» **Stored data**:

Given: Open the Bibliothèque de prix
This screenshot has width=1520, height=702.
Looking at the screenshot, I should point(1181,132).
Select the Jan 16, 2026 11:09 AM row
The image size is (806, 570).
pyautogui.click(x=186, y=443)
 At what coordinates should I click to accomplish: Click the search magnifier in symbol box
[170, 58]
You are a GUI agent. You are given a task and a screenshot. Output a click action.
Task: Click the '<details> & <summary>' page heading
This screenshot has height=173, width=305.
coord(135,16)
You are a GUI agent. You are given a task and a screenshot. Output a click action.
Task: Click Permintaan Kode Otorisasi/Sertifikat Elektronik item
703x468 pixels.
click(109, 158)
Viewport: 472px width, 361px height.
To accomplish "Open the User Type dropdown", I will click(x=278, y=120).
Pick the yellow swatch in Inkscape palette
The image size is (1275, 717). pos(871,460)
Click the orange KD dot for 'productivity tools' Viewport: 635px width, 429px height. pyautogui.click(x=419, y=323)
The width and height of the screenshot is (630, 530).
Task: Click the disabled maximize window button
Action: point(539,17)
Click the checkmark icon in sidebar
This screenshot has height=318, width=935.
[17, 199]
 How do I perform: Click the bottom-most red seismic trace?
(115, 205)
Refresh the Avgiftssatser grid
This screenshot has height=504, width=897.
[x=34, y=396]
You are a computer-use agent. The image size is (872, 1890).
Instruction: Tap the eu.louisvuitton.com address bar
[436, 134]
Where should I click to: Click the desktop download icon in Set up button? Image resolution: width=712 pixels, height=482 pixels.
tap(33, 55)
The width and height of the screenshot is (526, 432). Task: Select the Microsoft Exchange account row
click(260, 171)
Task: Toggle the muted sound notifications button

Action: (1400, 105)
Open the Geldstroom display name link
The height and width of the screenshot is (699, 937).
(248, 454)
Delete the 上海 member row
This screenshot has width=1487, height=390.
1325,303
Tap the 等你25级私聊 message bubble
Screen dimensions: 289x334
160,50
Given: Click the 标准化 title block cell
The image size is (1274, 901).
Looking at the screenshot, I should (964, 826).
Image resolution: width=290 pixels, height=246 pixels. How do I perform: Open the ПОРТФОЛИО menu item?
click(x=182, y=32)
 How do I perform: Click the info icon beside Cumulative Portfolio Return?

» **Problem details**:
Put every line of the rows above into a Markdown table with the columns "Row" and "Line". Number each line in order, and skip blank lines.

» **Task output**:
| Row | Line |
|---|---|
| 1 | Given: Open the Bibliothèque de prix |
| 2 | This screenshot has width=1520, height=702. |
| 3 | Looking at the screenshot, I should point(1181,132). |
| 4 | Select the Jan 16, 2026 11:09 AM row |
| 5 | The image size is (806, 570). |
| 6 | pyautogui.click(x=186, y=443) |
| 7 |  At what coordinates should I click to accomplish: Click the search magnifier in symbol box |
| 8 | [170, 58] |
| 9 | You are a GUI agent. You are given a task and a screenshot. Output a click action. |
| 10 | Task: Click the '<details> & <summary>' page heading |
| 11 | This screenshot has height=173, width=305. |
| 12 | coord(135,16) |
| 13 | You are a GUI agent. You are given a task and a screenshot. Output a click action. |
| 14 | Task: Click Permintaan Kode Otorisasi/Sertifikat Elektronik item |
| 15 | 703x468 pixels. |
| 16 | click(109, 158) |
| 17 | Viewport: 472px width, 361px height. |
| 18 | To accomplish "Open the User Type dropdown", I will click(x=278, y=120). |
| 19 | Pick the yellow swatch in Inkscape palette |
| 20 | The image size is (1275, 717). pos(871,460) |
| 21 | Click the orange KD dot for 'productivity tools' Viewport: 635px width, 429px height. pyautogui.click(x=419, y=323) |
| 22 | The width and height of the screenshot is (630, 530). |
| 23 | Task: Click the disabled maximize window button |
| 24 | Action: point(539,17) |
| 25 | Click the checkmark icon in sidebar |
| 26 | This screenshot has height=318, width=935. |
| 27 | [17, 199] |
| 28 |  How do I perform: Click the bottom-most red seismic trace? |
| 29 | (115, 205) |
| 30 | Refresh the Avgiftssatser grid |
| 31 | This screenshot has height=504, width=897. |
| 32 | [x=34, y=396] |
| 33 | You are a computer-use agent. The image size is (872, 1890). |
| 34 | Instruction: Tap the eu.louisvuitton.com address bar |
| 35 | [436, 134] |
| 36 | Where should I click to: Click the desktop download icon in Set up button? Image resolution: width=712 pixels, height=482 pixels. |
| 37 | tap(33, 55) |
| 38 | The width and height of the screenshot is (526, 432). Task: Select the Microsoft Exchange account row |
| 39 | click(260, 171) |
| 40 | Task: Toggle the muted sound notifications button |
| 41 | Action: (1400, 105) |
| 42 | Open the Geldstroom display name link |
| 43 | The height and width of the screenshot is (699, 937). |
| 44 | (248, 454) |
| 45 | Delete the 上海 member row |
| 46 | This screenshot has width=1487, height=390. |
| 47 | 1325,303 |
| 48 | Tap the 等你25级私聊 message bubble |
| 49 | Screen dimensions: 289x334 |
| 50 | 160,50 |
| 51 | Given: Click the 标准化 title block cell |
| 52 | The image size is (1274, 901). |
| 53 | Looking at the screenshot, I should (964, 826). |
| 54 | Image resolution: width=290 pixels, height=246 pixels. How do I perform: Open the ПОРТФОЛИО menu item? |
| 55 | click(x=182, y=32) |
| 56 |  How do I perform: Click the info icon beside Cumulative Portfolio Return? |